Data to process »
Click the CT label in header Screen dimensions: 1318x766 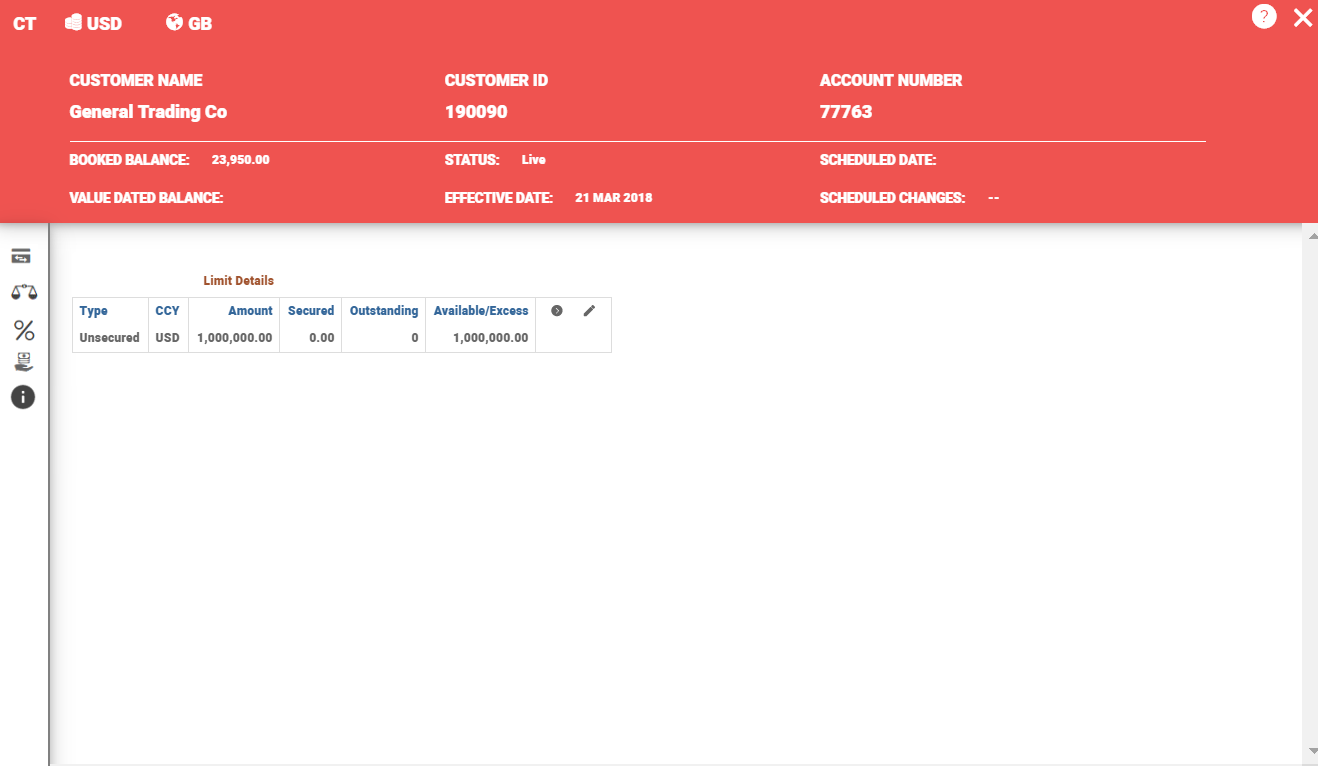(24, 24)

---

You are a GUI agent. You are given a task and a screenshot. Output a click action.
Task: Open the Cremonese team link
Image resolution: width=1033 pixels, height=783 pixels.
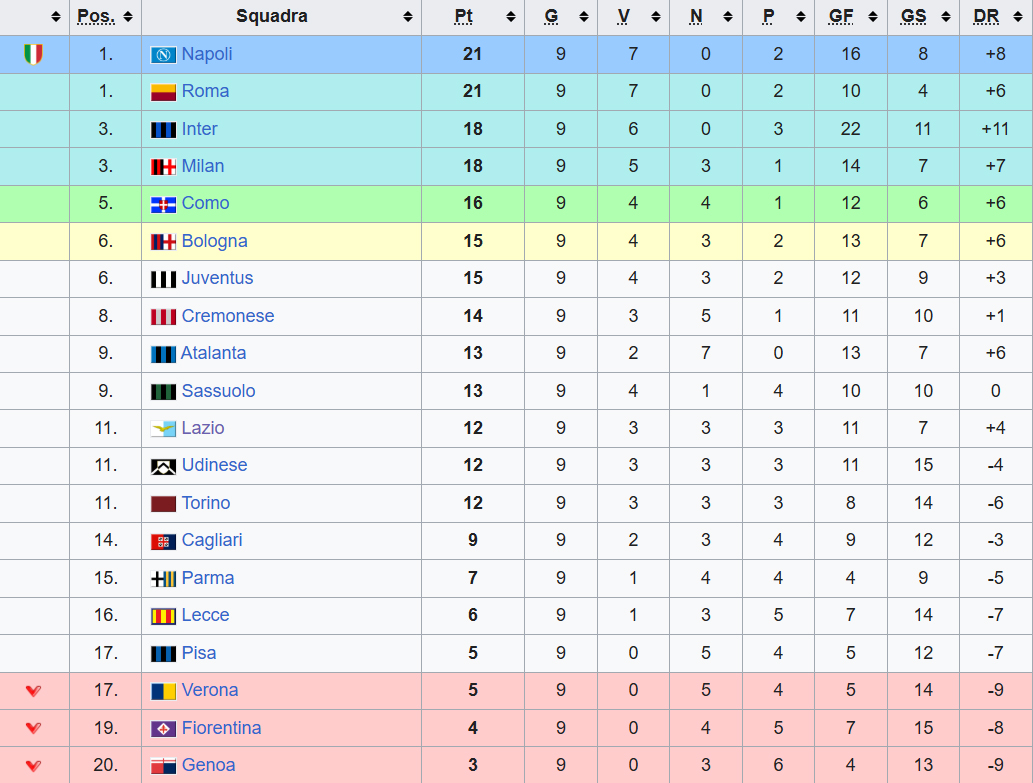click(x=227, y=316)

---

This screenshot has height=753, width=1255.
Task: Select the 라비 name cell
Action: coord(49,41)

The exercise »
Rewrite the lines from the line with "This screenshot has height=753, width=1255." to the line with "Action: coord(49,41)", replacing "Select" with "Choose" and leaving everything else unchanged.

Exercise response »
This screenshot has height=753, width=1255.
Task: Choose the 라비 name cell
Action: coord(49,41)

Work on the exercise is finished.